Abstract:
Sub-Antarctic Marion Island (46°54'S 37°45'E) is a shield volcano in the southern Indian Ocean. Created by multiple volcanic eruptions, it is characterised by a simple geological sequence of Late Pleistocene grey basalts that pre-dates Holocene black basalts and scoria cones. The older grey basaltic outflows date from before the Last Glacial Maximum (LGM) and for this reason can hold valuable information about Quaternary glacial sequences. Geomorphic evidence and proxy dating of the grey lavas suggest several events of glacial advance and retreat, but these dating techniques have, thus far, proven limited in determining the timing and extent of glacial sequences. Consequently, the exact distribution and duration of glaciers on Marion Island is not yet known. The knowledge of glacial advance and retreat can provide answers for landscape development and holds valuable implications for ecological colonisation and succession. This is due to the fact that exposed rock surfaces provide refugia for the establishment of biological species during glacial periods. Hence, it is essential to determine more concise temporal and spatial constraints of glacial activity on Marion Island. Cosmogenic nuclide dating of glacially striated surfaces and glacial deposits provide such an opportunity.
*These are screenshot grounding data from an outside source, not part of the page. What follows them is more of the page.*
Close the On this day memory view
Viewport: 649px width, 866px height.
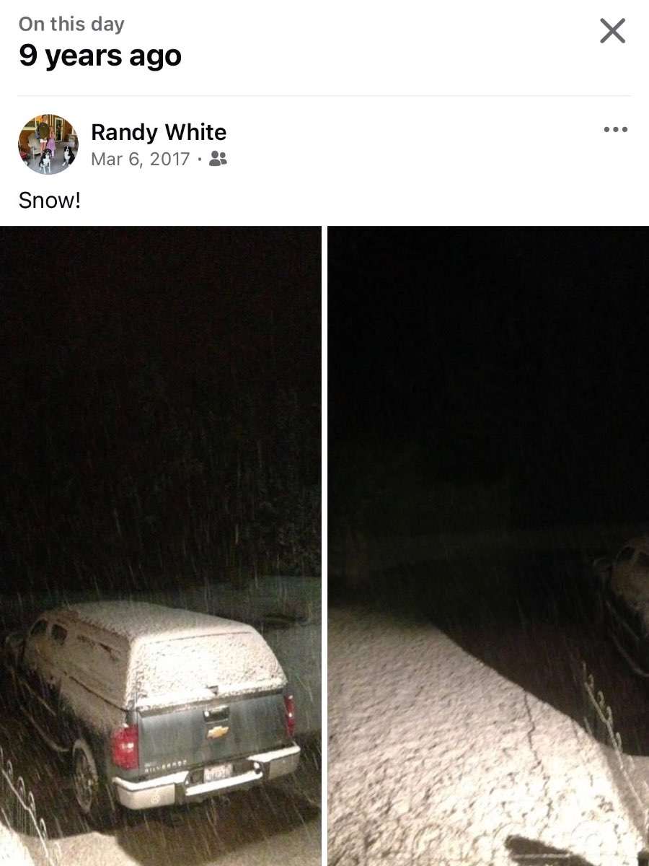[612, 31]
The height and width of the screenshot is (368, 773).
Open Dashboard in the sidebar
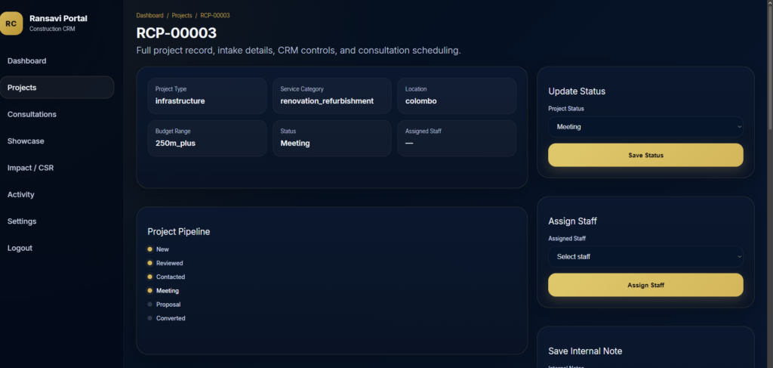27,61
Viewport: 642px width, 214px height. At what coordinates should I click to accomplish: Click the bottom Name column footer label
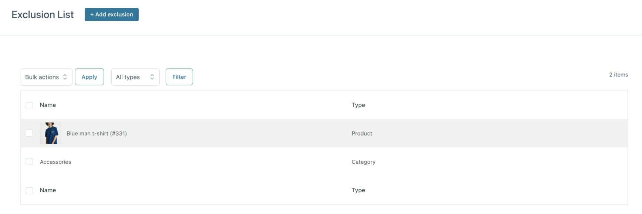(48, 190)
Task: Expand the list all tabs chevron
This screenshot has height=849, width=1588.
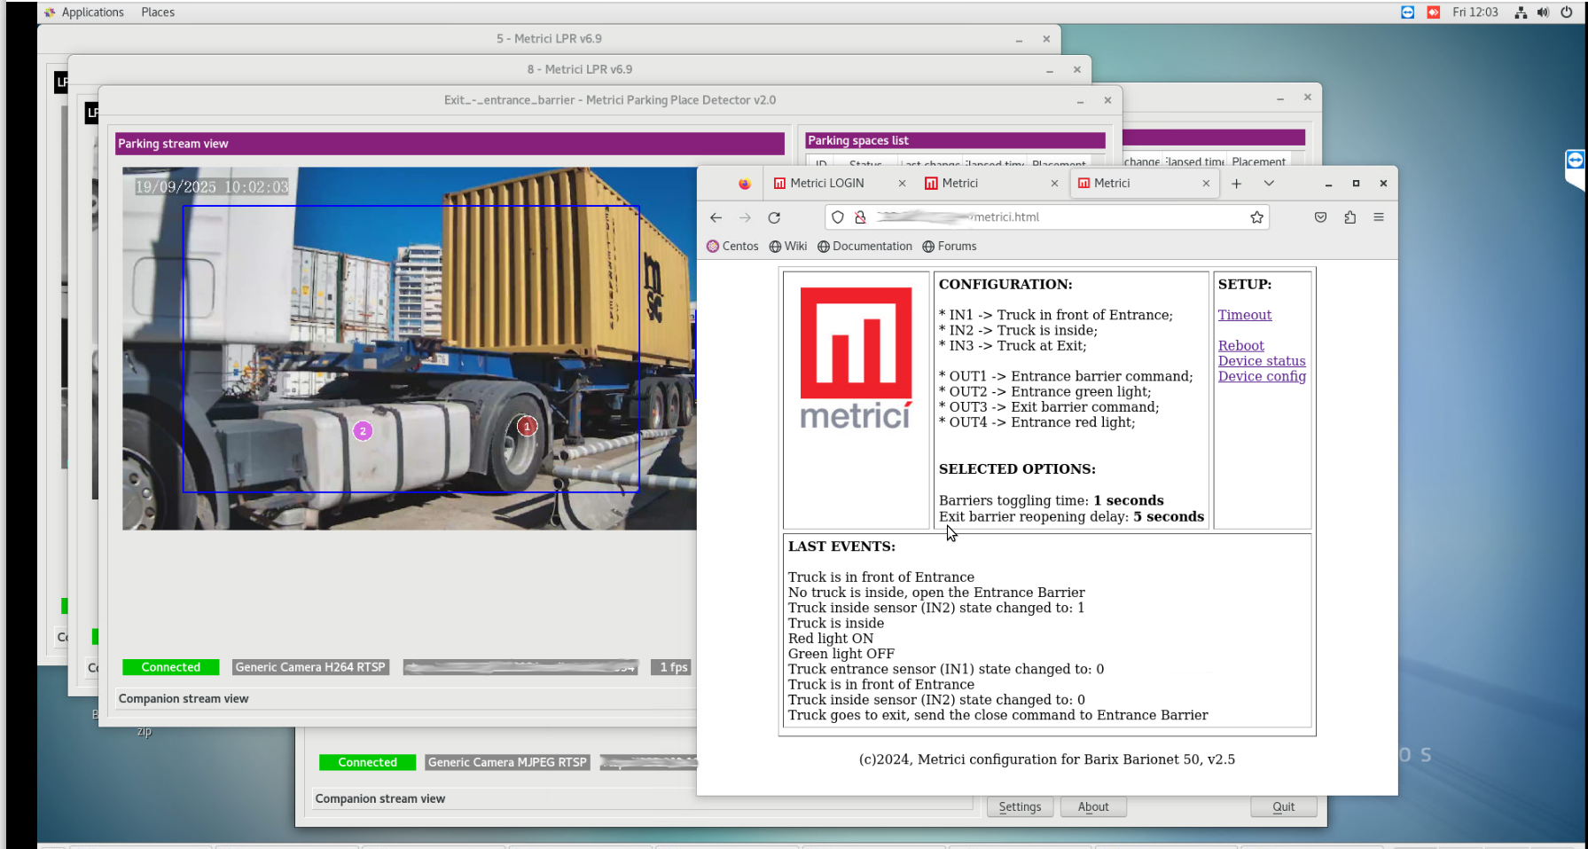Action: tap(1269, 184)
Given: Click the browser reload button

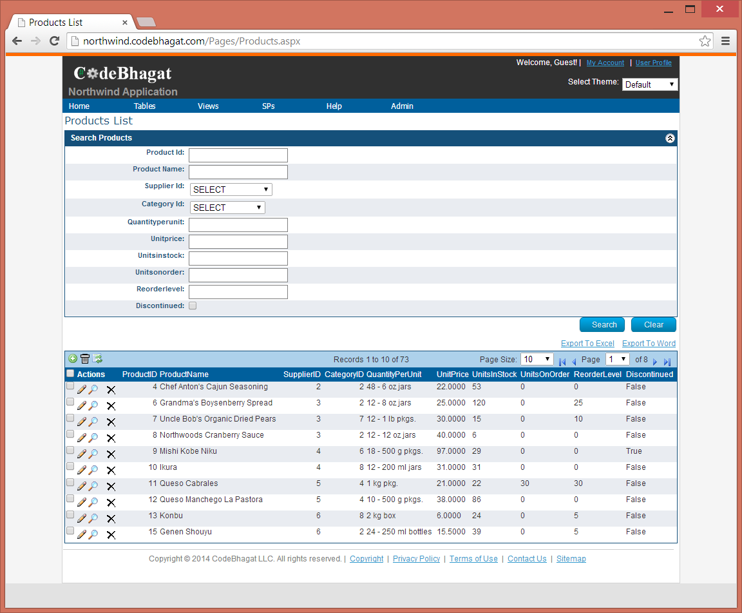Looking at the screenshot, I should click(x=55, y=41).
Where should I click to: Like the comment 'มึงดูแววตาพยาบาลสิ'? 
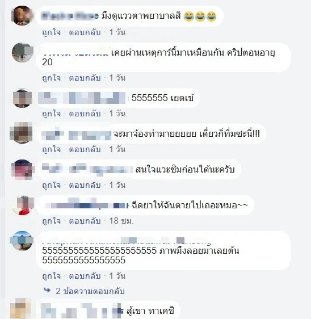point(51,32)
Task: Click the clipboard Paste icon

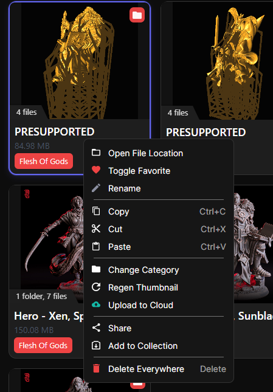Action: 96,247
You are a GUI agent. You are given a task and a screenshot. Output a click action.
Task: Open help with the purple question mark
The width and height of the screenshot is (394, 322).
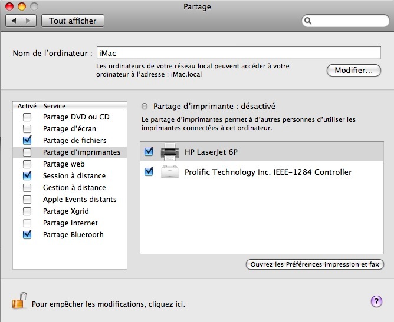tap(376, 301)
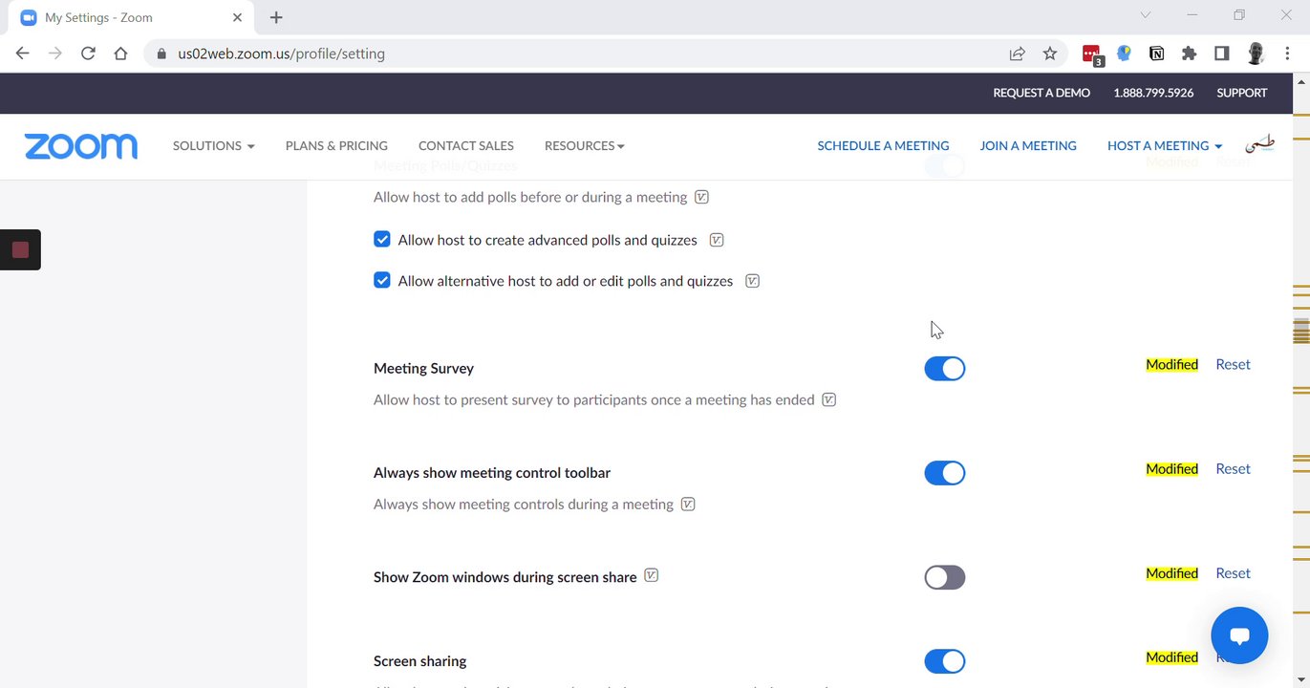Reload the page with the refresh icon
Screen dimensions: 1310x688
tap(88, 54)
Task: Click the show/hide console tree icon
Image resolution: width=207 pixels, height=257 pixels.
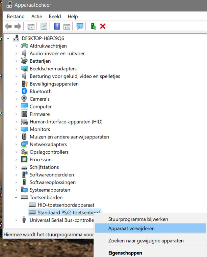Action: (x=31, y=26)
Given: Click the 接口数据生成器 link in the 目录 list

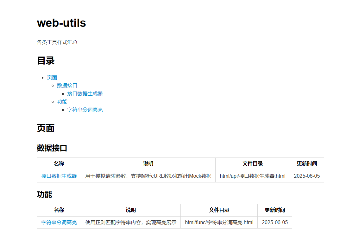Looking at the screenshot, I should click(85, 94).
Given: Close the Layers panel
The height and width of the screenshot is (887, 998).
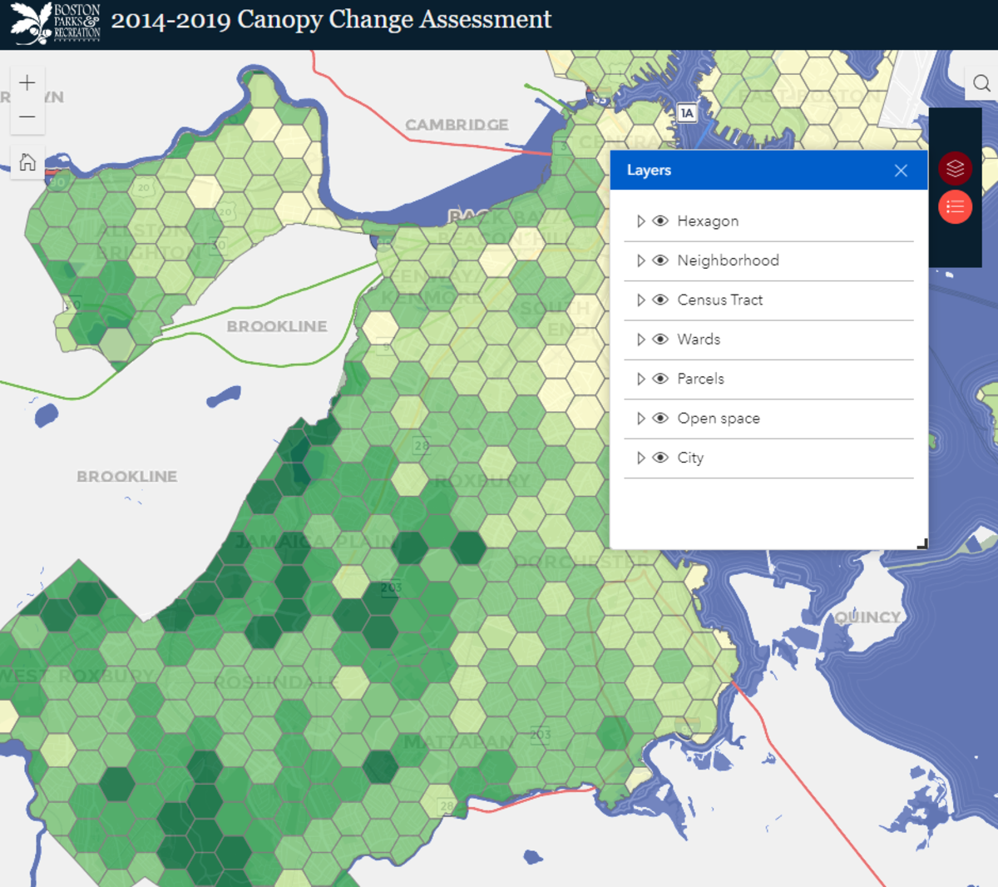Looking at the screenshot, I should coord(901,170).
Cosmogenic nuclides are created when radiation from outside our atmosphere (mostly solar) react with elements within rock surfaces. Terrestrial in situ cosmogenic nuclides are more specifically produced within a rock surface once it is exposed to radiation. Resultantly, the quantity of nuclides in a rock sample can be measured and effectively translated to the exposure period of a surface due to glacial retreat. Recent advancements of this dating technique has ensured a wider application of the method (latitude, longitude and lithology) to accommodate the different production rates of nuclides specific to rock mineralogy.
The current study aims to target sites within the grey basalts for the application of cosmogenic nuclide dating, to measure quantities of 36CI, 3He and 21Ne nuclides and determine exposure dates. The extent and period of glaciation at these locations will shed light of the island's glacial sequencing and may facilitate a better understanding of the geomorphic and ecological patterns observed today.